Excerpted data: Begin

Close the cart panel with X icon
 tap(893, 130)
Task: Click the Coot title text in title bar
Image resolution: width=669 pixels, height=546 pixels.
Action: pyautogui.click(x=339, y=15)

Excerpted data: End

Problem to work on
Reproduce exactly the lines from the one containing "Image resolution: width=669" through the last line of the records above, including both, and nothing else.

Solution to the problem
Image resolution: width=669 pixels, height=546 pixels.
Action: pyautogui.click(x=339, y=15)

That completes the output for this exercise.